Three Aurora, Colorado police officers were fired Friday for their involvement in a photo reenactment of the chokehold used on Elijah McClain, the interim police chief announced. The officer who mimicked the chokehold resigned earlier in the week. McCain was a 23-year-old Black man who died after he was confronted by police officers in August 2019. Interim Police Chief Vanessa Wilson called the photos of the police officers a “crime against humanity and decency” and an example of “a lack of morals, values and integrity.”
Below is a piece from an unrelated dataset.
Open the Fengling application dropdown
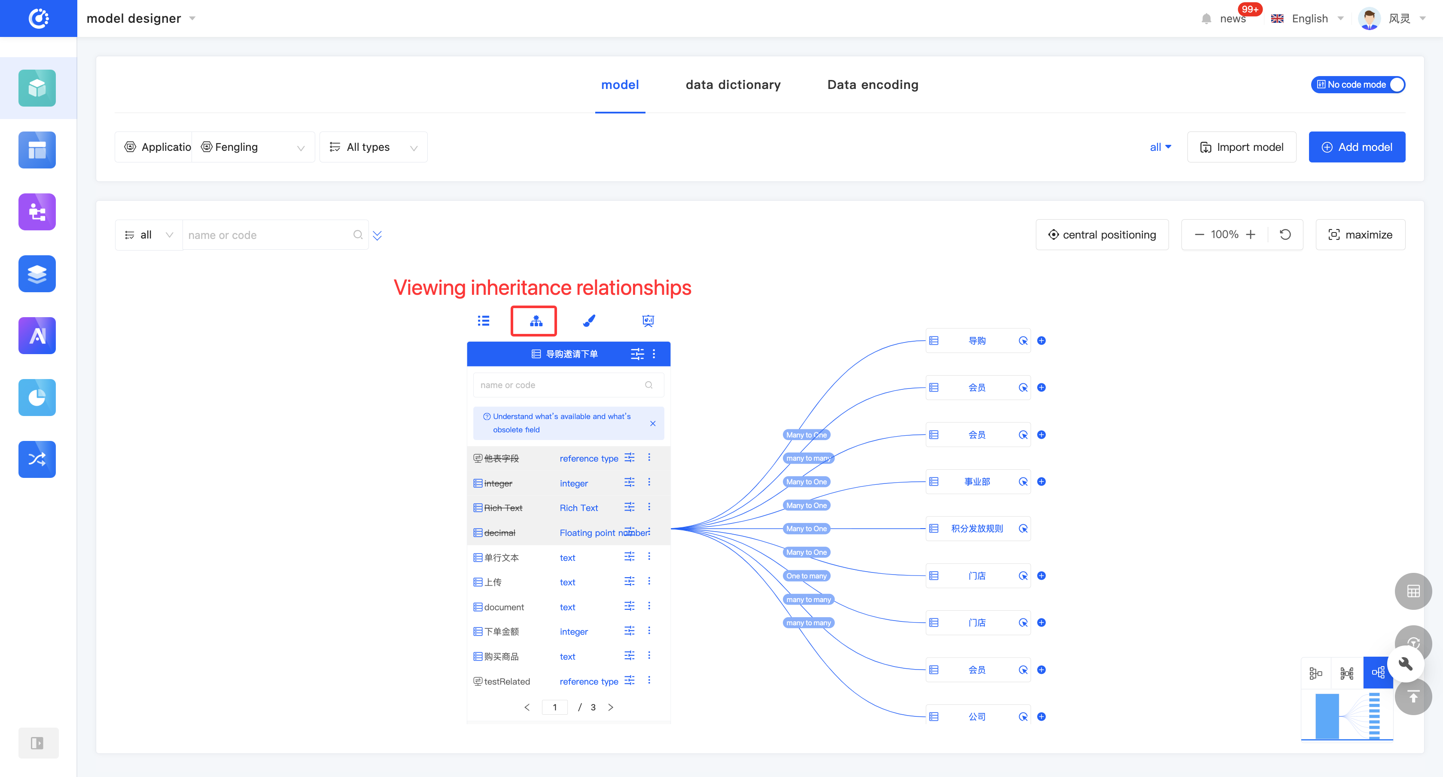Screen dimensions: 1443x777 (253, 147)
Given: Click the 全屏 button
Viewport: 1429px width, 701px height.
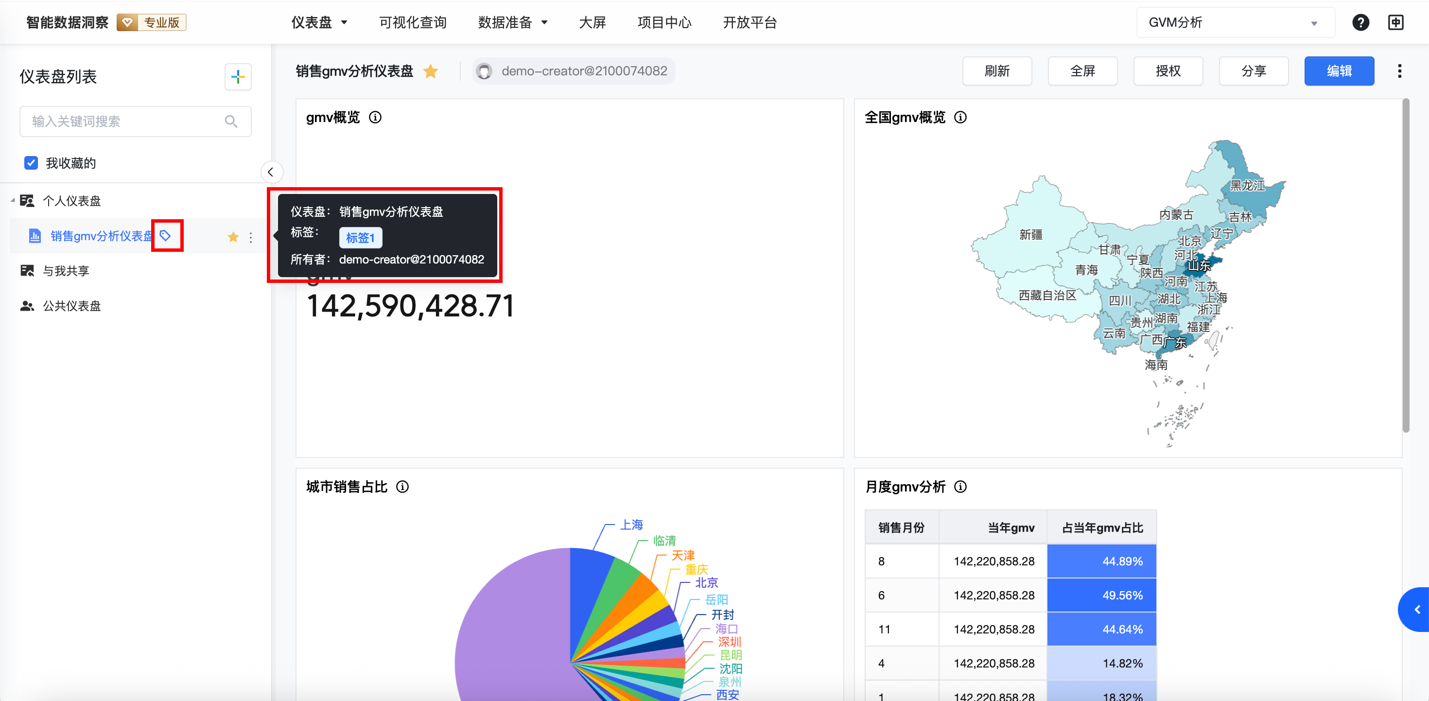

Wilson announced the officers’ firings during a press conference Friday, showing two photos. One showed officers Jaron Jones, Erica Marrero and Kyle Dittrich smiling near the site of McClain’s memorial, reports CBS News. The second photo showed Jones reenacting a carotid hold on Dittrich while the officers are still smiling. Jones resigned earlier in the week, while Morrero, Dittrich and Jason Rosenblatt were fired. Rosenblatt was texted one of the images and replied with “ha ha.”
Videos by PopCulture.com
Photo in #elijahmcclain incident involving Aurora PD @KDVR pic.twitter.com/Lq7BSPdV4B
โ Lori Jane Gliha (@ljgliha) July 3, 2020
Wilson said she did not show the photos to the public until after McClain’s mother, Sheneen McClain, and the family’s attorney Marni Newman saw them first. “It’s disgusting to think they’re so callous to murdering an innocent young black man that they think it’s appropriate to joke about it and send around photos,” Newman told KDVR. Aurora Mayor Mike Coffman agreed that the officers’ actions were “appalling and inexcusable and will not be tolerated.”
Wilson said she learned about the photos on June 25 after an officer showed them to his sergeant. She immediately ordered an investigation and held pre-disciplinary hearings on Tuesday. She first put them on paid leave before firing them 72 hours after the hearings, the earliest she could do so.
According to the investigative report, Dittrich said he thought the photos could “cheer everybody up” and he wanted to show support for Nathan Woodyard, one of the officers involved in McClain’s death. “l thought it would be, it would cheer everybody up, if we took a selfie, um, we had uh Officer Jaron Jones who just came back to team 30 after he was on a suspension, um, and I just wanted to show Officer Woodyard that we were together, um, in solidarity thinking of him,” Dietrich said. Afterward, he realized the photo was in “incredibly” poor taste.
“This is a department where uniformed police officers feel empowered to make a mockery of killing an innocent young black man by returning to the scene of Elijah’s murder at the hands of fellow APD officers to take photos of themselves laughingly reenacting the chokehold used to murder Elijah,” McClain’s family said in a statement. “They then shared their mimicry of Elijah’s murder with their fellow APD officers as a department-wide joke.”
McClain was confronted by police on Aug. 24, 2019, when someone called 9-1-1 to report seeing a man walking down a street in a ski mask and flailing his arms. Woodyard, Rosenblatt and Randy Roedema responded to the call and kept McClain on the ground for 15 minutes. Woodyard used a carotid control hold on McClain twice, even as he complained he could not breathe. One officer said McClain was reaching for one of their guns. When paramedics arrived, they used ketamine to sedate him. He suffered a cardiac arrest on the way to the hospital and died on Aug. 30. The officers involved have not been charged, but Colorado Gov. Jared Police picked a special prosecutor to review McClain’s death.